The recommended use of install.json is:

{
    "runtime-dependencies" : {
        "python" : "python-2.7-io-lizHjC4h8z5e2Q00Ag9xUvus",
        "numpy" : "numpy-2.6-Ymm0C_HRoH0HxNM9snC3lvcIkMo"
    },
    "command" : ["hit", "install-artifact"],
    "profile-env-vars" : {
        "FOO_SOFT_TYPE" : "FROBNIFICATOR",
    },
    "parameters" : {
        "rules" : [
            ["symlink", "**"], # ant-style globs
            ["copy", "/bin/i-will-look-at-my-realpath-and-act-on-it"],
            # "/build.json", "/install.json" excluded by default
        ]
    }
}

(In fact, python is one such binary that benefits from being copied rather than symlinked.) However, one may also do the discouraged version:

{
    "runtime-dependencies" : {
        "python" : "python-2.7-io-lizHjC4h8z5e2Q00Ag9xUvus",
        "numpy" : "numpy-2.6-Ymm0C_HRoH0HxNM9snC3lvcIkMo"
    },
    "command" : ["$python/bin/python", "setup.py", "install", "--prefix=$profiletarget"],
    "parameters" : {
        "free-form" : ["json", "again", "; format is determined by command in question"]
    }
}

More points:

  • The runtime-dependencies are used during the hit makeprofile process to recursively include dependencies in the profile.
  • The profile-env-vars are exported in the hit env. This happens through a profile.json that is written to the profile directory by hit makeprofile. This can be used to, e.g., set up PYTHONPATH to point directly to artifacts rather than symlinking them into the final profile.
  • install.json does not need to be hashed at any point.

Artifact profiles vs. non-artifact profiles

Usually, one will want to run hashdist makeprofile as part of a build, so that the profile itself is cached:

{
    "name" : "profile",
    "build-dependencies" : {
         "numpy" : "numpy-2.6-Ymm0C_HRoH0HxNM9snC3lvcIkMo",
     },
     "command" : ["hit", "makeprofile", "$numpy"],
}

Then, one force-symlinks to the resulting profile:

$ hit build < profile.json
profile-Z8GcCVzYOOH97n-ZC6qhfQhciCI
$ ln -sf $(hit resolve profile-Z8GcCVzYOOH97n-ZC6qhfQhciCI) /home/dagss/profiles/default

This allows atomic upgrades of a user’s profile, and leaves the possibility of instant rollback to the old profile.

However, it is possible to just create a profile directly. This works especially well together with the --no-artifact-symlinks flag:

$ hit makeprofile --no-artifact-symlinks /path/to/profile artifact-ids...
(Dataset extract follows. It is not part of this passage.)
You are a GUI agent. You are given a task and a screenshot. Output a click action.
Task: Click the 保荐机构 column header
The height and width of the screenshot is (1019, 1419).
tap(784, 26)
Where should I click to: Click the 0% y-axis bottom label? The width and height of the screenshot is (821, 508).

Then one gets a more traditional fully editable profile, at the cost of some extra disk usage. One particular usage simply clones a profile that has been built as an artifact:

$ hit makeprofile --no-artifact-symlinks /path/to/profile profile-Z8GcCVzYOOH97n-ZC6qhfQhciCI

This works because hit makeprofile emits an install.json that repeats the process of creating itself (profile creation is idempotent, sort of).
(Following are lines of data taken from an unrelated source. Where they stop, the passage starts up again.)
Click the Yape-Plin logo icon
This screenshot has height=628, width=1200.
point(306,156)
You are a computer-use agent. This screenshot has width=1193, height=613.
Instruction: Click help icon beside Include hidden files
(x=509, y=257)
The shared profile manager

To use a profile located in the current directory, ./myprofile must be used. Calling hit env myprofile instead looks up a central list of profile nicknames. In ~/.hitconfig:

[hashdist]
    profiles = ~/.hashdist/profiles # this is the default

...and following that, we find:

$ ls -la ~/.hashdist/profiles
myprofile -> /home/dagss/profiles/myprofile
qsnake -> /home/dagss/opt/qsnake
qsnake_previous -> ./artifacts/qsnakeprofile/0.2/io-lizHjC4h8z5e2Q00Ag9xUvus

(The paths in /home/dagss are likely further symlinks into ~/.hashdist/artifacts too, but which artifact gets changed by the distribution). Distributions are encouraged to make use of this feature so that one can do:

$ hit shell sage
$ hit shell qsnake

...and so on. The intention is to slightly blur the line between different distributions; software distributions simply become mechanisms to build profiles.